PROBLEM DETAILS
Leave out the lines before the one with "The width and height of the screenshot is (1024, 470)."; output that line and all remaining lines of the records exactly.

PROVIDED DATA

+--

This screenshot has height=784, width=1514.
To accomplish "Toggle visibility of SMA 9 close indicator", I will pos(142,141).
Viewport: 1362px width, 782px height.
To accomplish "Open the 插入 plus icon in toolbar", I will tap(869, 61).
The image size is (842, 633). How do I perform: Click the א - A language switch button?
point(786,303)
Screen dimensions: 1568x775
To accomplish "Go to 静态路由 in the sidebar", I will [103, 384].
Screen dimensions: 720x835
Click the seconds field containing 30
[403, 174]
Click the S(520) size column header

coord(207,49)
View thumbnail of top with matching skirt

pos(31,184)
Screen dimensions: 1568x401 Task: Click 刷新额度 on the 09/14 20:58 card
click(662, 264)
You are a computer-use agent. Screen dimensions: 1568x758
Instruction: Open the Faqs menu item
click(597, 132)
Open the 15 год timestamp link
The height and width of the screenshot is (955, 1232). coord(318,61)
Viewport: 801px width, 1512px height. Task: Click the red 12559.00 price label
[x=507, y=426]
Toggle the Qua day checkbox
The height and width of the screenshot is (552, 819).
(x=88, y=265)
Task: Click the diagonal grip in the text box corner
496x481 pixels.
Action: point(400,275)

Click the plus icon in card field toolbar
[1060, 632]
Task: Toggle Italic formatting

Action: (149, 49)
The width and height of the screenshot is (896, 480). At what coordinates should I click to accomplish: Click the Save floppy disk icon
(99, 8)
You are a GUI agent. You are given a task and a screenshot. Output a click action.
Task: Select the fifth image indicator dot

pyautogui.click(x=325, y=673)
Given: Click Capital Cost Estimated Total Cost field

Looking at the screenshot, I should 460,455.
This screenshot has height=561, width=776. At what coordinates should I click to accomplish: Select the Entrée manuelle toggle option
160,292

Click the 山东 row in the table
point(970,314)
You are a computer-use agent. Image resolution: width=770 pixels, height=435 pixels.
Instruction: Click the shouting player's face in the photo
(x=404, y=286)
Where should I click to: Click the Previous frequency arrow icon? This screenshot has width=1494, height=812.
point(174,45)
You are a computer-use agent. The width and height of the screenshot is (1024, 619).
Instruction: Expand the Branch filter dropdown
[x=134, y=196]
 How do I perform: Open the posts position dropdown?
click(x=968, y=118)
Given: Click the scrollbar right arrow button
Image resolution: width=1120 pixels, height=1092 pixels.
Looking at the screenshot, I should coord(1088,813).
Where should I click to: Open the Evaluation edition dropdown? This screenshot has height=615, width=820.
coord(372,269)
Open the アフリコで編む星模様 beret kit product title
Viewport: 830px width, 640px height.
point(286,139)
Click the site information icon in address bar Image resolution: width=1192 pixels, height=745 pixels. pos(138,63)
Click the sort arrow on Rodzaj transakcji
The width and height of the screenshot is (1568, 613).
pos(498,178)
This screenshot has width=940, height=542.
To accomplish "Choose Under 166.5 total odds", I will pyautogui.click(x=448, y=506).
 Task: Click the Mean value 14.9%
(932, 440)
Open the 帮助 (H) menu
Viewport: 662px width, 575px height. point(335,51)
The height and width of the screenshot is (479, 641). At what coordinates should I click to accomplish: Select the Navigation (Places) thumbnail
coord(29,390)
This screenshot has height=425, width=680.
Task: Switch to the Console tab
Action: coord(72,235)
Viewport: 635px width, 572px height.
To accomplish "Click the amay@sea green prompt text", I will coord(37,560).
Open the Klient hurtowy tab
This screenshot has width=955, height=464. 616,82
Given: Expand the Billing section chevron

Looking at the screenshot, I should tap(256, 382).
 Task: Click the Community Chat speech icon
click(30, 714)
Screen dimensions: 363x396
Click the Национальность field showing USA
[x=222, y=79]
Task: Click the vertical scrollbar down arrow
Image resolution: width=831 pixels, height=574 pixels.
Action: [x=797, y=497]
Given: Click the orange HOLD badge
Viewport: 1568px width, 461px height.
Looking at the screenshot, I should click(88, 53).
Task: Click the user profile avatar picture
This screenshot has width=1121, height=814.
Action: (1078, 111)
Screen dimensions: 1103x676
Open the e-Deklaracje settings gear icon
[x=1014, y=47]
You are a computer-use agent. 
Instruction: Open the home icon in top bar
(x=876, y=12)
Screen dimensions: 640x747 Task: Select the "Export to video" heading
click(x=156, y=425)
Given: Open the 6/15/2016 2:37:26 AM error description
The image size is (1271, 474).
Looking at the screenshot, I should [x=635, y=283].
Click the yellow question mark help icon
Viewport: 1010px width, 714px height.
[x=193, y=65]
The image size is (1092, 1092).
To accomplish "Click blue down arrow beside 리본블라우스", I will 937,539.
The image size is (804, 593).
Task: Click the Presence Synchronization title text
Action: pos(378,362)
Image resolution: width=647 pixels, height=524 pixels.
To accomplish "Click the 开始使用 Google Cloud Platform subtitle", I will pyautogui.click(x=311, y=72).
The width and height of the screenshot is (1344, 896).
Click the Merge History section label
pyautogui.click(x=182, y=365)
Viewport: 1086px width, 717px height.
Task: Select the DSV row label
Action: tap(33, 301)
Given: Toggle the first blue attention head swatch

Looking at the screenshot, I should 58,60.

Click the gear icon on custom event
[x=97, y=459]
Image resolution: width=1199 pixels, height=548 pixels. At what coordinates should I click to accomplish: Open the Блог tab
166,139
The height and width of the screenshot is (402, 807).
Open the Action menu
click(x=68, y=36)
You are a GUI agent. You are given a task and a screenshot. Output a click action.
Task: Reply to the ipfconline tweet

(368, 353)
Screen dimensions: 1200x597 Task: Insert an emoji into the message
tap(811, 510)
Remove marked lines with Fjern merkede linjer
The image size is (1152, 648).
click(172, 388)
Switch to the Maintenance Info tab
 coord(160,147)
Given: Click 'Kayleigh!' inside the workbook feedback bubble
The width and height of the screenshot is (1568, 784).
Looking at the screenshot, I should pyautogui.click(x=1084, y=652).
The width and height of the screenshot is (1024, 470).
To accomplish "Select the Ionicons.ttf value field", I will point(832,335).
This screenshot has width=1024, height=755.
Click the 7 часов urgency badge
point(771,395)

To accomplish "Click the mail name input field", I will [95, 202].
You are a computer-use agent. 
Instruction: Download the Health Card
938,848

+--

EXERCISE OUTPUT
The width and height of the screenshot is (1024, 470).
To accomplish "Select the Ionicons.ttf value field", I will point(832,335).
This screenshot has width=1024, height=755.
Click the 7 часов urgency badge
point(771,395)

To accomplish "Click the mail name input field", I will [95, 202].
You are a computer-use agent. 
Instruction: Download the Health Card
938,848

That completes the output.